III LE NOMBRE GENERIQUE

Chaos always defeats order : because it is better organised
Terry Pratchett

Nous avons vu que l’idée de nombre n’est pas aussi évidente qu’elle le parait, que celle de nombre infini ne met en évidence qu’une activité in-finie qui construit à chaque étape un nombre parfaitement défini.

Pourtant l’activité philosophique et mathématique prétend utiliser quotidiennent l’idée de nombre, et même si le non-philosophe la voit comme halluciné, il se doit d’en prendre en compte la pratique.

Qu’est ce qu’un nombre pour la-philosophie ?

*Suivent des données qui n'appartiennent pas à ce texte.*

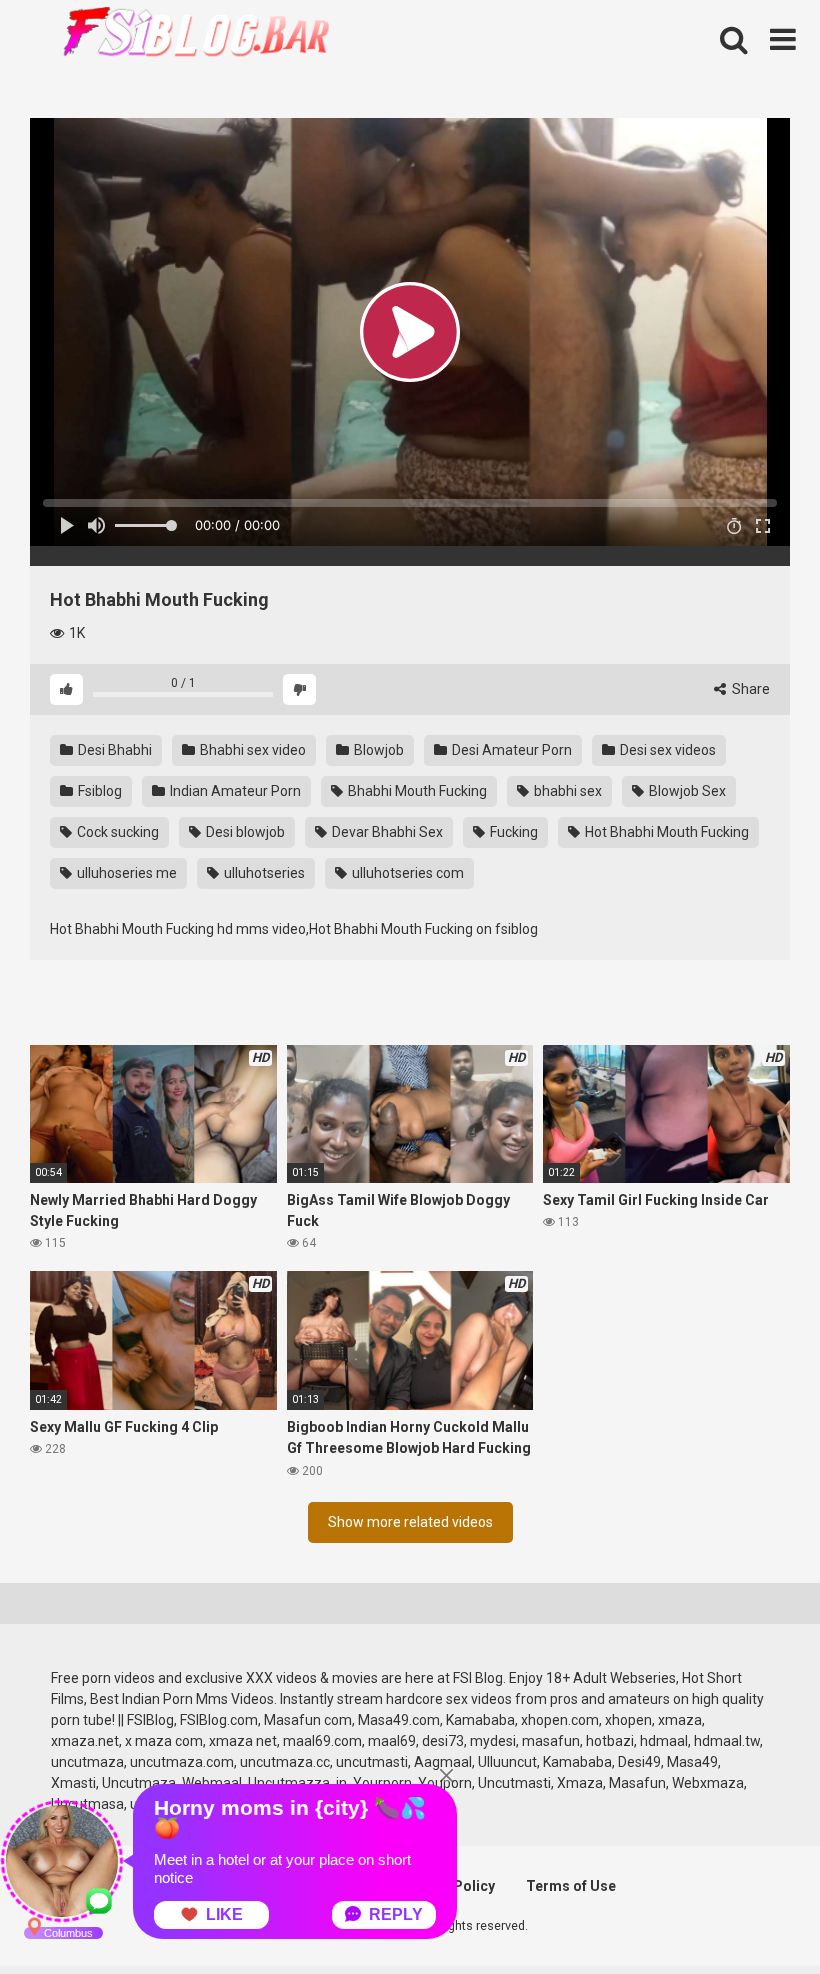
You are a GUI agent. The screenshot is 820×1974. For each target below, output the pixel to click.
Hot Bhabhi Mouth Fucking (665, 832)
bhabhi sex (566, 791)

Nous pensons savoir déjà que ce nombre générique n’est pas la représentation. Dedekind en utilisant des coupures sur un segment, montre que le nombre doit sa variété, à la fois à la précison instantanné de la coupure et à son insertion dans une hiérarchie (le segment), mais la répétition des coupures pourrait faire croire que c’est la coupure elle-même qui est le nombre alors que cette coupure - hors du segment complet dans lequel elle prend place - perd son sens :

(B10)[0.5] ne représente pas la coupure [0.5, 0.5] mais le segment [0, 0.5] car autrement toute coupure aurait la même « valeur » or [0.5] continu a être plus grand que [0.4] et plus petit que [0.6].

L’idée de nombre générique est plus proche de l’idée de distance que de l’idée de point.